The news has certainly received a positive response. Peter Daykin, who has been heavily involved on behalf of the Football Supporters’ Federation (FSF), tweeted: “Great news from Tracey Crouch about the review into standing at football.” He thanked MPs Alex Norris, for his help with the FSF, and Dr Rosena Allin-Khan, for her work on the issue, and added: “We look forward to being involved in the review and helping to move things forward.”

It was similar from Jon Darch, a Bristol City fan and prominent campaigner through the Safe Standing Roadshow, and what about Owen Riches who could become the Jean-Marc Bosman of safe standing.

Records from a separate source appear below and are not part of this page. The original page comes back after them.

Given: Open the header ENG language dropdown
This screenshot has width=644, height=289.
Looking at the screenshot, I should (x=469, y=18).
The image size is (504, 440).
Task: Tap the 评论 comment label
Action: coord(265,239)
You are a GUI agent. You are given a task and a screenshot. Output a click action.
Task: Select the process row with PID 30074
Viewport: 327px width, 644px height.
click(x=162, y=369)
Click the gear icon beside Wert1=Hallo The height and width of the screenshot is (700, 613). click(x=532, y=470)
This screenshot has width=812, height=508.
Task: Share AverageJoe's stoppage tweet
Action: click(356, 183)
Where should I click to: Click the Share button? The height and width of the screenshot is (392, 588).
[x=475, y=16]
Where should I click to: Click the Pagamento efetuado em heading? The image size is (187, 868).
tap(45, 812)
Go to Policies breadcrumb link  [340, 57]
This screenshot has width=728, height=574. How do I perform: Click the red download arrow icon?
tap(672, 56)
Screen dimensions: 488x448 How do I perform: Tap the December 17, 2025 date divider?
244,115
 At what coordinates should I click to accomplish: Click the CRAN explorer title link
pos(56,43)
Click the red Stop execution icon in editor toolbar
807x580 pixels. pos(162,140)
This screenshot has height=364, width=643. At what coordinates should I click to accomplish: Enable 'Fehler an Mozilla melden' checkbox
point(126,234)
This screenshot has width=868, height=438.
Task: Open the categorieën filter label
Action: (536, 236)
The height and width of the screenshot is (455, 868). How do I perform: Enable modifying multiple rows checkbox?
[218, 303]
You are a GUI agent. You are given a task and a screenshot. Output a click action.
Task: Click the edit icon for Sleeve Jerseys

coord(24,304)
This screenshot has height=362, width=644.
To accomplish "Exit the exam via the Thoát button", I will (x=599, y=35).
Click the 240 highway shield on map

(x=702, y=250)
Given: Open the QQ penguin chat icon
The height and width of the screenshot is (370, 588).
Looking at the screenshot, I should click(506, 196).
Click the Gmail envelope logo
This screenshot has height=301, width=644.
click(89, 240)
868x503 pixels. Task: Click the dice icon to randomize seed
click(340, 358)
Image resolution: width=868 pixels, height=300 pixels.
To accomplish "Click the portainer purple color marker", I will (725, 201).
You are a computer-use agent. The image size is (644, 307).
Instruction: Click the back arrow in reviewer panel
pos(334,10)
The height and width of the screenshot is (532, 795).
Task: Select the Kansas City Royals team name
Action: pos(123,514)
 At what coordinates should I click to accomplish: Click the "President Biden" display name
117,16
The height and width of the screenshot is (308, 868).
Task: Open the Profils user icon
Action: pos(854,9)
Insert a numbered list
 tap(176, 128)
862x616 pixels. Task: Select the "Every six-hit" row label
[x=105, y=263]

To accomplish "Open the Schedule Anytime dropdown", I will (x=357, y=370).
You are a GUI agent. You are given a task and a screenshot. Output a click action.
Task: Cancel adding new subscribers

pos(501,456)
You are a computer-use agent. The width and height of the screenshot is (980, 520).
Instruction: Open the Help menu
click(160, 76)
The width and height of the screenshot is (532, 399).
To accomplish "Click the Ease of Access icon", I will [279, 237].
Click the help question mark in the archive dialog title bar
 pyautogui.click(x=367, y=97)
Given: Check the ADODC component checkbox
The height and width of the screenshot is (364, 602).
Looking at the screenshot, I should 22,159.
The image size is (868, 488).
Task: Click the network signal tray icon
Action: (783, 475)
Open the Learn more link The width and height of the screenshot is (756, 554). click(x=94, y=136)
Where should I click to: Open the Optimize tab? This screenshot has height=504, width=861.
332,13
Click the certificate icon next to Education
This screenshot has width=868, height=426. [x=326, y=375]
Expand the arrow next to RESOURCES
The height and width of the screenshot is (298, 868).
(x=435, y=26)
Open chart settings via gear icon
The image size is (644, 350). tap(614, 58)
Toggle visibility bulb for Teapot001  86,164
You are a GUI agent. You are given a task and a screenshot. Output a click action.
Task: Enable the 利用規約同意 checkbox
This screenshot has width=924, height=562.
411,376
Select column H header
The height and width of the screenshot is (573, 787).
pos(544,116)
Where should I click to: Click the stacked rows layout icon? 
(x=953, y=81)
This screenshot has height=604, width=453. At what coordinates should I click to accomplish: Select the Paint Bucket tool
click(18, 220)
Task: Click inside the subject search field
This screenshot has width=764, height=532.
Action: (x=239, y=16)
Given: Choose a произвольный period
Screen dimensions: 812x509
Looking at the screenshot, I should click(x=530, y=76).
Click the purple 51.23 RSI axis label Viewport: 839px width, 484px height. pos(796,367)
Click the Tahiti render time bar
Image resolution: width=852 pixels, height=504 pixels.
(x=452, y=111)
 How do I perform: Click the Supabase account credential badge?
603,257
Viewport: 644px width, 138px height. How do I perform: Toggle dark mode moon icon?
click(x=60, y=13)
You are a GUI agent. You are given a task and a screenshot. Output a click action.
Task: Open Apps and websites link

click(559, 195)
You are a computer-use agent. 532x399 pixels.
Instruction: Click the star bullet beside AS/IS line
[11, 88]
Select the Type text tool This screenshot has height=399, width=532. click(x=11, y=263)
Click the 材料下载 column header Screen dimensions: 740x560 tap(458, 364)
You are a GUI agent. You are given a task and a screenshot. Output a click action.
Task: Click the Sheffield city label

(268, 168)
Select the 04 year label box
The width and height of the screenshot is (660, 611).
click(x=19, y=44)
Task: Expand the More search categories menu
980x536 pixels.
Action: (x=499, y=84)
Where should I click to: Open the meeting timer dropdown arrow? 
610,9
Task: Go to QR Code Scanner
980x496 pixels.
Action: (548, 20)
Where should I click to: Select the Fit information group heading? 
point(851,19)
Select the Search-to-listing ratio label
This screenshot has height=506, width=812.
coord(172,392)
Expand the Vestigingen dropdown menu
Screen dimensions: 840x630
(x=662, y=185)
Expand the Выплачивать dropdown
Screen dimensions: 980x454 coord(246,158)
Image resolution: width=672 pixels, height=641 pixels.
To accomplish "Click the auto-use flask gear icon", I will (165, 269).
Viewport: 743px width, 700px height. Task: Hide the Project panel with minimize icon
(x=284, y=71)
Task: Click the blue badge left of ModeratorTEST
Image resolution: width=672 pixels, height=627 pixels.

It was the 16-year-old Owen, an Ipswich season ticket holder, who started the Parliamentary petition which brought about the debate. Over 112,000 signed his petition, it was backed by a number of Football League clubs and then the Labour Party.

When, and I do believe it is when and not if, safe standing is permitted in the Premier League and Championship, a lot of football supporters will owe Owen a great debt of gratitude.

Burnley FC Supporters Groups and Up the Clarets have already pledged to work with the Burnley MP on the issue and will continue to push for safe standing in the top two divisions including Turf Moor.

It’s certainly been a very positive week for those who believe that football supporters in the top two divisions should be given the choice – to sit or stand.

The photographs accompanying this article show the banner displayed by Crystal Palace fans after Tracey Crouch refused West Brom permission to trial safe standing, and work underway at Shrewsbury with the installation of rail seating.